> WORK REQUIRED:
Copy the following lines exactly as they appear, from the first to the last.
--- START OF MATERIAL FOR THIS EXERCISE ---
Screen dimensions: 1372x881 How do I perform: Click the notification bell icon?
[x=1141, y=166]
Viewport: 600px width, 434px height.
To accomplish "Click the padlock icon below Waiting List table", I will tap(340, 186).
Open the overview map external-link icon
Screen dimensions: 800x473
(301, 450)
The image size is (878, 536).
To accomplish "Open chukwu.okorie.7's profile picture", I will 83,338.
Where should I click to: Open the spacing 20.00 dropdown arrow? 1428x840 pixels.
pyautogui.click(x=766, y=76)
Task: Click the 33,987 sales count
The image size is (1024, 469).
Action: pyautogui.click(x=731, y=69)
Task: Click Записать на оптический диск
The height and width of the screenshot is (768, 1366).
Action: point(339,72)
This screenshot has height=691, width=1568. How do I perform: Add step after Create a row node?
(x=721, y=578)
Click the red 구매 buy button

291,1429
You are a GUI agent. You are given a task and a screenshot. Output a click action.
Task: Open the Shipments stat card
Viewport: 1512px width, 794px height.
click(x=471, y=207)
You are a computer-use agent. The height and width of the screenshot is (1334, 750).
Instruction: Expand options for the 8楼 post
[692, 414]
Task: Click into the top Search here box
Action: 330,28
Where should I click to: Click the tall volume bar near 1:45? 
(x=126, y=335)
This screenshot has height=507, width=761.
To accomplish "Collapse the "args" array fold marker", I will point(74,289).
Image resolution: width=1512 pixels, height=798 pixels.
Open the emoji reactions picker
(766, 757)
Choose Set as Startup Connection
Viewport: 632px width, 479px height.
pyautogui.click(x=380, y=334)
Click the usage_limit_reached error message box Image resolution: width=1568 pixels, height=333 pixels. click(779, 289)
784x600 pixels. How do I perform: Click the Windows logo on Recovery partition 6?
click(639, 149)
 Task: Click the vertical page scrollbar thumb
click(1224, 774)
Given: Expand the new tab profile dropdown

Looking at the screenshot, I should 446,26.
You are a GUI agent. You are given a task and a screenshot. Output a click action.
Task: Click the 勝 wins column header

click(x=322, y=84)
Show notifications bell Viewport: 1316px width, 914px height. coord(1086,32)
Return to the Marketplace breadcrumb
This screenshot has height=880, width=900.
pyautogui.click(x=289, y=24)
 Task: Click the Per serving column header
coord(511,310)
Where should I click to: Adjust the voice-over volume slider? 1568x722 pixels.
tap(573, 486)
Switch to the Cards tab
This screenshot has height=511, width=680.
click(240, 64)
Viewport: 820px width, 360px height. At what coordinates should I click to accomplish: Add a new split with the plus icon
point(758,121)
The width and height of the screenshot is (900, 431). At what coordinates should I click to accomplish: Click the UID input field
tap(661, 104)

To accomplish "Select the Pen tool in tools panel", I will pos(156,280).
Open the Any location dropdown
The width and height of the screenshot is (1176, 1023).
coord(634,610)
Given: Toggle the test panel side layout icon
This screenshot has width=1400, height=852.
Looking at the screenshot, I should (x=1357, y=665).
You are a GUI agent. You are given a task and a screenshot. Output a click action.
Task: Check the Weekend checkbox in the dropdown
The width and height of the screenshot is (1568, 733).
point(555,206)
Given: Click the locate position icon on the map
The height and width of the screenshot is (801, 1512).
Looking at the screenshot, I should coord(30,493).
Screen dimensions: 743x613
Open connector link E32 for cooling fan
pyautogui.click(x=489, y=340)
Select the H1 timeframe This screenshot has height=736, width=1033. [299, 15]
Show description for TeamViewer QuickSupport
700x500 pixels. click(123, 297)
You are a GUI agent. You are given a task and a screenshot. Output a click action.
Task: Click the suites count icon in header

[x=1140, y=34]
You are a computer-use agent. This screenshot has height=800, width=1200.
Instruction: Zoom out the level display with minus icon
--- END OF MATERIAL FOR THIS EXERCISE ---
> FULL OUTPUT:
Screen dimensions: 1372x881 How do I perform: Click the notification bell icon?
[x=1141, y=166]
Viewport: 600px width, 434px height.
To accomplish "Click the padlock icon below Waiting List table", I will tap(340, 186).
Open the overview map external-link icon
Screen dimensions: 800x473
(301, 450)
The image size is (878, 536).
To accomplish "Open chukwu.okorie.7's profile picture", I will 83,338.
Where should I click to: Open the spacing 20.00 dropdown arrow? 1428x840 pixels.
pyautogui.click(x=766, y=76)
Task: Click the 33,987 sales count
The image size is (1024, 469).
Action: pyautogui.click(x=731, y=69)
Task: Click Записать на оптический диск
The height and width of the screenshot is (768, 1366).
Action: point(339,72)
This screenshot has height=691, width=1568. How do I perform: Add step after Create a row node?
(x=721, y=578)
Click the red 구매 buy button

291,1429
You are a GUI agent. You are given a task and a screenshot. Output a click action.
Task: Open the Shipments stat card
Viewport: 1512px width, 794px height.
click(x=471, y=207)
You are a computer-use agent. The height and width of the screenshot is (1334, 750).
Instruction: Expand options for the 8楼 post
[692, 414]
Task: Click into the top Search here box
Action: 330,28
Where should I click to: Click the tall volume bar near 1:45? 
(x=126, y=335)
This screenshot has height=507, width=761.
To accomplish "Collapse the "args" array fold marker", I will point(74,289).
Image resolution: width=1512 pixels, height=798 pixels.
Open the emoji reactions picker
(766, 757)
Choose Set as Startup Connection
Viewport: 632px width, 479px height.
pyautogui.click(x=380, y=334)
Click the usage_limit_reached error message box Image resolution: width=1568 pixels, height=333 pixels. click(779, 289)
784x600 pixels. How do I perform: Click the Windows logo on Recovery partition 6?
click(639, 149)
 Task: Click the vertical page scrollbar thumb
click(1224, 774)
Given: Expand the new tab profile dropdown

Looking at the screenshot, I should 446,26.
You are a GUI agent. You are given a task and a screenshot. Output a click action.
Task: Click the 勝 wins column header

click(x=322, y=84)
Show notifications bell Viewport: 1316px width, 914px height. coord(1086,32)
Return to the Marketplace breadcrumb
This screenshot has height=880, width=900.
pyautogui.click(x=289, y=24)
 Task: Click the Per serving column header
coord(511,310)
Where should I click to: Adjust the voice-over volume slider? 1568x722 pixels.
tap(573, 486)
Switch to the Cards tab
This screenshot has height=511, width=680.
click(240, 64)
Viewport: 820px width, 360px height. At what coordinates should I click to accomplish: Add a new split with the plus icon
point(758,121)
The width and height of the screenshot is (900, 431). At what coordinates should I click to accomplish: Click the UID input field
tap(661, 104)

To accomplish "Select the Pen tool in tools panel", I will pos(156,280).
Open the Any location dropdown
The width and height of the screenshot is (1176, 1023).
coord(634,610)
Given: Toggle the test panel side layout icon
This screenshot has width=1400, height=852.
Looking at the screenshot, I should (x=1357, y=665).
You are a GUI agent. You are given a task and a screenshot. Output a click action.
Task: Check the Weekend checkbox in the dropdown
The width and height of the screenshot is (1568, 733).
point(555,206)
Given: Click the locate position icon on the map
The height and width of the screenshot is (801, 1512).
Looking at the screenshot, I should coord(30,493).
Screen dimensions: 743x613
Open connector link E32 for cooling fan
pyautogui.click(x=489, y=340)
Select the H1 timeframe This screenshot has height=736, width=1033. [299, 15]
Show description for TeamViewer QuickSupport
700x500 pixels. click(123, 297)
You are a GUI agent. You are given a task and a screenshot. Output a click action.
Task: Click the suites count icon in header

[x=1140, y=34]
You are a computer-use agent. This screenshot has height=800, width=1200.
Instruction: Zoom out the level display with minus icon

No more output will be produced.